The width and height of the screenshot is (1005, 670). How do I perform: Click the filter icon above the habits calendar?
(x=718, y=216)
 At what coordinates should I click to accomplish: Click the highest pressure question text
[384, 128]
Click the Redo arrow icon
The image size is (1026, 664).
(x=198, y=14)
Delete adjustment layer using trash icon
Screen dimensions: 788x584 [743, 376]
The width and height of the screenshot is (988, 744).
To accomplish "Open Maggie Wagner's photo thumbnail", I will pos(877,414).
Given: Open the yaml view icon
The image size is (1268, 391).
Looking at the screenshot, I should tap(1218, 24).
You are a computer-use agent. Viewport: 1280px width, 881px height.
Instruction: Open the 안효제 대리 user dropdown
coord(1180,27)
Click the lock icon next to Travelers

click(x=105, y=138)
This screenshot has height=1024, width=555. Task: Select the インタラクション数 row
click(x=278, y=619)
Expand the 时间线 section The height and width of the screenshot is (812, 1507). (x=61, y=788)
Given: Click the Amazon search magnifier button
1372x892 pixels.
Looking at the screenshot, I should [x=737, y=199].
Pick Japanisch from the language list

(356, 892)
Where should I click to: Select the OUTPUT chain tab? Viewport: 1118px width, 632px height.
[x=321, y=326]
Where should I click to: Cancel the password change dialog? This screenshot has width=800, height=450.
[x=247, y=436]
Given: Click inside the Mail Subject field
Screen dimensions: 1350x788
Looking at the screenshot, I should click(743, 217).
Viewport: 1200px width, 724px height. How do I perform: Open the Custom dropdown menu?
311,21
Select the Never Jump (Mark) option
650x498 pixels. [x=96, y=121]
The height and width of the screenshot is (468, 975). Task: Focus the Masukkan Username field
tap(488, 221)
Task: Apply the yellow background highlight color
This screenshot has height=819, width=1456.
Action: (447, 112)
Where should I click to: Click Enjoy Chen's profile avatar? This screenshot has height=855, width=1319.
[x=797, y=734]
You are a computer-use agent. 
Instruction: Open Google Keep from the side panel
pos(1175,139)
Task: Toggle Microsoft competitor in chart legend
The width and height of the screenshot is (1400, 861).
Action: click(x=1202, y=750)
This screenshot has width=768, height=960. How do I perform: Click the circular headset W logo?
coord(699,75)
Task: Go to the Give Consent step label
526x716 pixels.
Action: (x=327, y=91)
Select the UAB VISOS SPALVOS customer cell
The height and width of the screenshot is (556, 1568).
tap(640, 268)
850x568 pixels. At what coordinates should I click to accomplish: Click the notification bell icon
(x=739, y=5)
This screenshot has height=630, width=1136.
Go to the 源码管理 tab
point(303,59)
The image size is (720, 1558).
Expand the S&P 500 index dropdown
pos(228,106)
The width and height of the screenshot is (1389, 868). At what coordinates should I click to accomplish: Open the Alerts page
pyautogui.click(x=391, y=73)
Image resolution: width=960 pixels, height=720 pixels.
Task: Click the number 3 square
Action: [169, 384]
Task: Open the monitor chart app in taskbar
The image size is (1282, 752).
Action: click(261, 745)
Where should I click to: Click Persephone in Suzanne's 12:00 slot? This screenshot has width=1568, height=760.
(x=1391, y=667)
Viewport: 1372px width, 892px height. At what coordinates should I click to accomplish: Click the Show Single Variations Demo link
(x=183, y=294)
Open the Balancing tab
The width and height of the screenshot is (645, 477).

▶ PROBLEM DESCRIPTION
Copy every one of the lines above word for word, without changing anything.

▶ IN RESPONSE
The width and height of the screenshot is (1005, 670). How do I perform: Click the filter icon above the habits calendar?
(x=718, y=216)
 At what coordinates should I click to accomplish: Click the highest pressure question text
[384, 128]
Click the Redo arrow icon
The image size is (1026, 664).
(x=198, y=14)
Delete adjustment layer using trash icon
Screen dimensions: 788x584 [743, 376]
The width and height of the screenshot is (988, 744).
To accomplish "Open Maggie Wagner's photo thumbnail", I will pos(877,414).
Given: Open the yaml view icon
The image size is (1268, 391).
Looking at the screenshot, I should tap(1218, 24).
You are a computer-use agent. Viewport: 1280px width, 881px height.
Instruction: Open the 안효제 대리 user dropdown
coord(1180,27)
Click the lock icon next to Travelers

click(x=105, y=138)
This screenshot has height=1024, width=555. Task: Select the インタラクション数 row
click(x=278, y=619)
Expand the 时间线 section The height and width of the screenshot is (812, 1507). (x=61, y=788)
Given: Click the Amazon search magnifier button
1372x892 pixels.
Looking at the screenshot, I should [x=737, y=199].
Pick Japanisch from the language list

(356, 892)
Where should I click to: Select the OUTPUT chain tab? Viewport: 1118px width, 632px height.
[x=321, y=326]
Where should I click to: Cancel the password change dialog? This screenshot has width=800, height=450.
[x=247, y=436]
Given: Click inside the Mail Subject field
Screen dimensions: 1350x788
Looking at the screenshot, I should click(743, 217).
Viewport: 1200px width, 724px height. How do I perform: Open the Custom dropdown menu?
311,21
Select the Never Jump (Mark) option
650x498 pixels. [x=96, y=121]
The height and width of the screenshot is (468, 975). Task: Focus the Masukkan Username field
tap(488, 221)
Task: Apply the yellow background highlight color
This screenshot has height=819, width=1456.
Action: (447, 112)
Where should I click to: Click Enjoy Chen's profile avatar? This screenshot has height=855, width=1319.
[x=797, y=734]
You are a computer-use agent. 
Instruction: Open Google Keep from the side panel
pos(1175,139)
Task: Toggle Microsoft competitor in chart legend
The width and height of the screenshot is (1400, 861).
Action: click(x=1202, y=750)
This screenshot has width=768, height=960. How do I perform: Click the circular headset W logo?
coord(699,75)
Task: Go to the Give Consent step label
526x716 pixels.
Action: (x=327, y=91)
Select the UAB VISOS SPALVOS customer cell
The height and width of the screenshot is (556, 1568).
tap(640, 268)
850x568 pixels. At what coordinates should I click to accomplish: Click the notification bell icon
(x=739, y=5)
This screenshot has height=630, width=1136.
Go to the 源码管理 tab
point(303,59)
The image size is (720, 1558).
Expand the S&P 500 index dropdown
pos(228,106)
The width and height of the screenshot is (1389, 868). At what coordinates should I click to accomplish: Open the Alerts page
pyautogui.click(x=391, y=73)
Image resolution: width=960 pixels, height=720 pixels.
Task: Click the number 3 square
Action: [169, 384]
Task: Open the monitor chart app in taskbar
The image size is (1282, 752).
Action: click(261, 745)
Where should I click to: Click Persephone in Suzanne's 12:00 slot? This screenshot has width=1568, height=760.
(x=1391, y=667)
Viewport: 1372px width, 892px height. At what coordinates should I click to accomplish: Click the Show Single Variations Demo link
(x=183, y=294)
Open the Balancing tab
The width and height of the screenshot is (645, 477).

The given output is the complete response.